Endstation Landgericht: Hier wurde entschieden, dass der psychisch kranke Mann aus Essen nicht mehr in Freiheit leben darf.
Endstation Landgericht: Hier wurde entschieden, dass der psychisch kranke Mann aus Essen nicht mehr in Freiheit leben darf. © Jörn Hartwich

Zuletzt hatte er aus dem Nichts heraus eine Nachbarin angegriffen, die mit ihren beiden Kindern gerade nach Hause kam. Als sie den 57-Jährigen im Eingangsbereich des Mehrfamilienhauses sah, versuchte sie, ihm sofort aus dem Weg zu gehen.

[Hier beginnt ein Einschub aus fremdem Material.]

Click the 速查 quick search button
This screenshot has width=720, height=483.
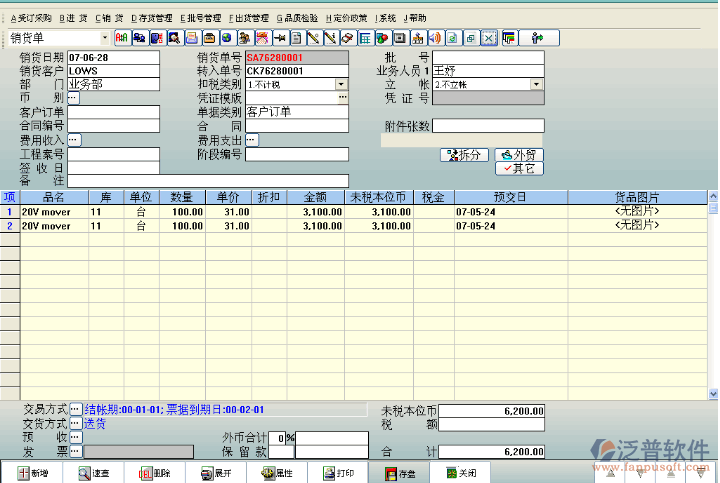coord(94,473)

Doch es war schon zu spät.

Ihr Nachbar kam ganz nah an sie heran, atmete ihr in den Nacken, riss ihr einen Büschel Haare aus und drückte ihren Kopf nach unten. Die vierjährige Tochter der Frau hatte sich vor Angst hinter einem Baum versteckt. Ihr Baby lag im Kinderwagen, den die Frau mit letzter Kraft festhielt, damit er nicht umkippt. Erst als der Ehemann auftauchte, ließ der 57-Jährige von ihr ab.

Psychiaterin hatte Angst

Auch die vom Gericht beauftragte Psychiaterin hat den 57-Jährigen als völlig unberechenbar erlebt. Als sie ihn in der Wohnung seiner Eltern untersuchen wollte, sprang er plötzlich auf und schrie laut herum. „Sein Verhalten hat mir Angst gemacht“, sagte die erfahrene Gutachterin den Richtern.

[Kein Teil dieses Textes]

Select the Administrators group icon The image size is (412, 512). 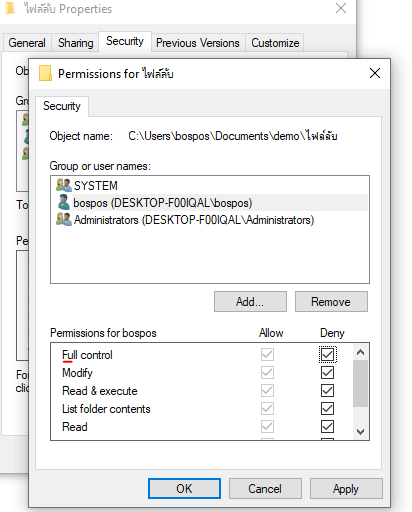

Aktuell gibt es kaum noch Hoffnung, dass sich sein Zustand noch einmal bessern könnte. Der 57-Jährige zeigt keine Krankheitseinsicht und auch keine Behandlungsbereitschaft. „Ich bin genesen und möchte in meine Wohnung zurück“, hatte er den Richtern kurz vor der Urteilsverkündung noch einmal gesagt. „Die Diagnosen der Ärzte interessieren mich nicht. Ich komme schon klar.“

Wohnung voller Bücher

Genau das sahen die Richter am Essener Landgericht allerdings anders. Sie befürchten, dass es ohne Behandlung noch zu weitaus schwereren Gewaltausbrüchen kommen könnte. Auch im Prozess stand der 57-Jährige immer unter Spannung. Seine Finger waren in ständiger Bewegung.

In seiner Wohnung hatte er sich vor allem mit Büchern befasst, die auch überall auf dem Boden herumlagen. Der Essener ist offenbar sehr belesen. Im Prozess sprach er von Psychologie, Musik und Sprachen, die ihn interessieren. Gleichhzeitig hatten sich die Übergriffe in der jüngsten Vergangenheit immer weiter gesteigert. Eine Impulskontrolle scheint kaum noch vorhanden zu sein. Klassisch bestraft werden konnte der 57-Jährige nicht. Er galt vor Gericht als komplett schuldunfähig.